Electrical Tips for the Home

Electrical Safety for Kids in the Home

As your child grows, teaching them how to be safe around electricity is essential to protect not only themselves, but also your electrical appliances and your home’s electrical circuit. Electricity should not be feared; however, it needs to be respected from a young age and treated properly to avoid any problems.

Accidents happen often and when we least expect them to – sometimes with fatal consequences. Here are some things you can teach your child about electrical safety around the home – so you can prevent electricity-related accidents.

Water and electricity safety

Teach children that water and electricity don’t mix. This means telling them that you shouldn’t take plugged in electrical items like music players and heaters into bathrooms, kitchens, pool areas or other places where water is present.

When it comes to electrical appliances that are meant to be used in the bathroom (such as the hair dryer), make sure you stress the importance of having an adult present in order to use them. In addition, show them that before using such appliances, the toilet lid should be down (so the dryer cannot fall in) and that the tap isn’t turned on.

Lastly, if your child is old enough, try to explain the why: Tell your little one how our bodies are made of a lot of water and salt so electricity passes through us easily and can cause us harm.
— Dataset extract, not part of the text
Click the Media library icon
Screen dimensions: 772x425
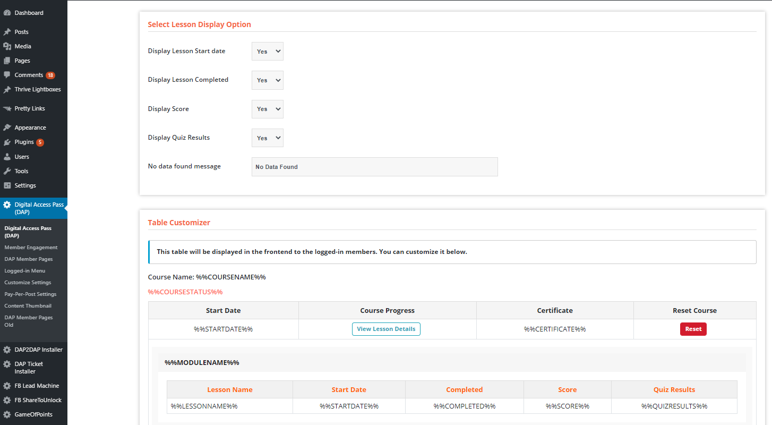pyautogui.click(x=7, y=46)
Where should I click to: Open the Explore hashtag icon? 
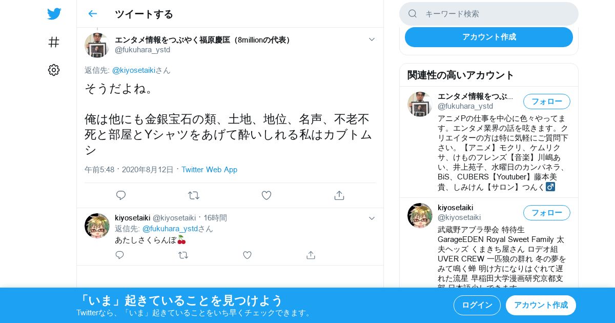[x=54, y=42]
Remind children to never touch electrical or metal things with wet hands as they can get an electric shock. This means that when they get out of the bath or shower or wash their hands, they need to dry everything thoroughly before touching electrical equipment, metal taps or power plugs and switches.

In addition to not touching electrical appliances when wet, tell your child to avoid putting drinks or liquids on top of electrical appliances, such as a video game console or a laptop that’s being charged.
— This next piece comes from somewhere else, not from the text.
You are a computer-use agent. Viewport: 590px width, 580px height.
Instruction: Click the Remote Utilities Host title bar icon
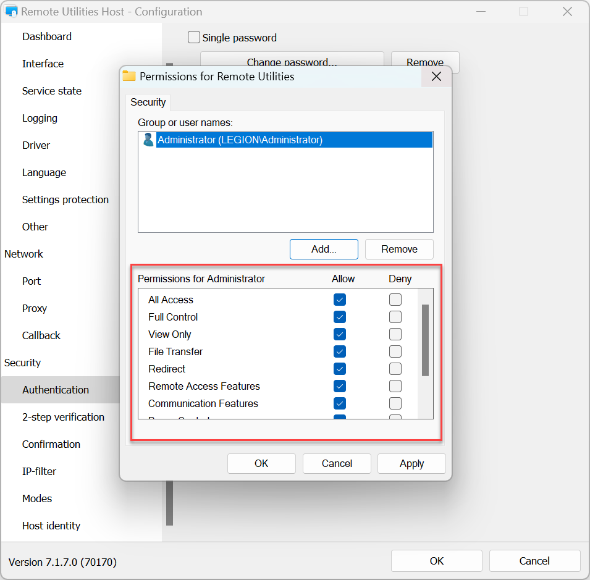tap(11, 12)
Let your child know as well that swimming during a thunderstorm is also not advisable. Explain that lightning is pure electricity, and that water can attract it – so no swimming until the storm has passed.
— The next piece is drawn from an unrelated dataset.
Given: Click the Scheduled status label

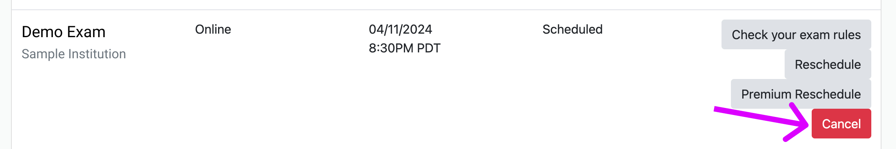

Electrical sockets, cords and cables

The number one rule to abide by is: Never put things into electrical sockets – especially if they are made of metal. If you are worried your child may do this, then you can buy safety caps to put in the holes.

Show your child how to pull a plug out safely. For this, you should grasp the plastic part close to the wall instead of pulling on the cord itself, without ever touching the metal. Pulling the cord can damage the plug, appliance or outlet.

It’s important not to leave electrical cables on the ground where they might be tripped on or damaged. Enforcing this rule is a good way to keep your child’s room tidy!

Also, be careful not to overload power boards or adaptors. These items can overheat and cause a fire. In addition, make sure that any extension cord you use has a safety switch.

Teach your little one how to spot faulty or damaged cords. If the plastic has worn out and the cables on the cord are visible, tell your child that the cord shouldn’t be touched or handled, and that they should let you know so it can get fixed.

Always keep electrical wires and appliance cords away from heaters and be sure to turn the lights off before changing a bulb. Tell your child to never attempt to change a lightbulb by themselves.

Electrical item care

Teach your child to turn off electrical items when they are not using them. This goes for toys, TVs, computers, music players and more. It will reduce the risk of an electric shock and save you money on power bills in the process!

Kitchen safety

In the kitchen, explain that some items can only be used if a grown up is around to help. This could go for microwaves, ovens and kettles.

Even though they shouldn’t operate it by themselves, explain to your child how metallic objects (including foil) can never go in the microwave, as they could cause an explosion.

Remember never to stick anything metallic in the toaster (such as cutlery). To get the bread out of the toaster or remove anything that might’ve gotten stuck there, use silicone or wooden tongs.

Taking the necessary precautions when it comes to electrical safety for kids in the home is crucial in order to avoid accidents from occurring. Electricity can be unpredictable, and so can kids – so it’s important that you don’t only take the precautions yourself, but also educate your child on electrical safety as soon as they are old enough to understand, so they learn how to respect and properly behave around electricity.